Nicolas Sarkozy a défendu vigoureusement Eric Woerth lundi soir dans le cadre de l'affaire Bettencourt -demandant toutefois à son ministre du Travail d'abandonner son poste de trésorier de l'UMP. Il a passé en revue les axes majeurs de sa politique, à commencer par la réforme des retraites, lors de son intervention télévisée sur France-2.
L'affaire Woerth-Bettencourt a été longuement abordée par le président lors de cette émission spéciale d'une heure sur la chaîne publique.

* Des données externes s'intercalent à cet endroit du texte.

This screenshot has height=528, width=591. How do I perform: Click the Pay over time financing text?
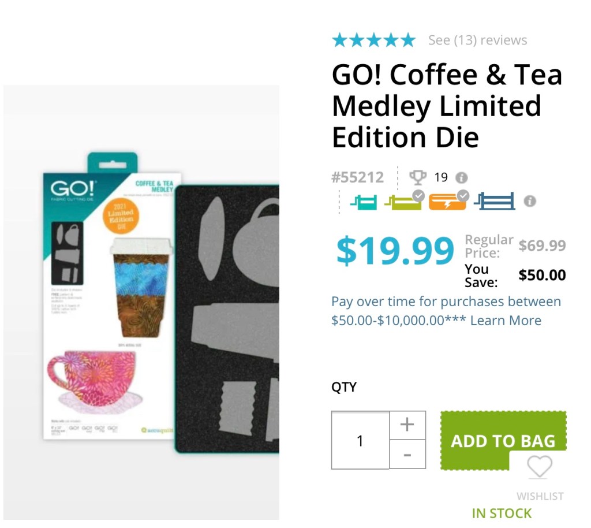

Il a annoncé qu'il allait demander à une "commission" composée de représentants de toutes les familles politiques de réfléchir "dès la semaine prochaine à la façon dont on doit ou non compléter ou modifier la loi" en vue d'éviter à l'avenir tout risque de conflit d'intérêts.
Selon lui, une "campagne de calomnie" a été déclenchée pour faire obstacle à la réforme des retraites. "Il y a quatre ans, au moment où j'ai pris la présidence de l'UMP, j'ai eu affaire à l'invraisemblable histoire Clearstream, et voilà qu'avec la réforme des retraites, on me décrit comme quelqu'un qui, depuis vingt ans, irait chez Mme Bettencourt, pour ramasser des enveloppes: c'est une honte", s'est-il indigné, faisant référence à des allégations attribuées à l'ancienne comptable de la milliardaire Liliane Bettencourt par le site d'information en ligne Mediapart.

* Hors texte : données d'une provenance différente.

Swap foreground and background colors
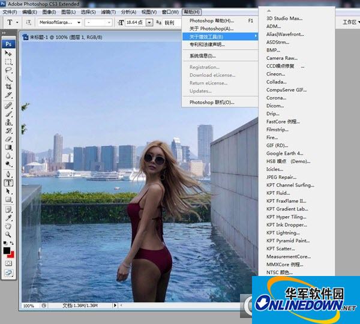This screenshot has height=324, width=360. (x=13, y=243)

Il a ensuite consacré une longue séquence à défendre sa réforme des retraites, qui doit être présentée mardi matin en conseil des ministres. Sur le sujet, le gouvernement restera "à l'écoute" jusqu'à l'automne, a-t-il assuré. Le président a aussi défendu sa politique fiscale, basée, a-t-il insisté, sur le refus d'augmenter les impôts. "Nous n'avons pas encore décidé exactement" quelles niches fiscales feraient les frais de l'économie de 10%, soit 7 à 9 milliards d'euros, mais "certaines seront supprimées", a-t-il précisé. "D'une manière générale, il faut qu'on fasse un effort: la France ne peut pas vivre au-dessus de ses moyens", a réaffirmé le chef de l'Etat, préférant ne pas parler de "rigueur" mais de "rigoureux", car "le mot 'rigueur' est connoté en France. Ce qui ne me fait pas peur, c'est le mot 'rigoureux': ça veut dire qu'on revient à l'équilibre. Je le ferai".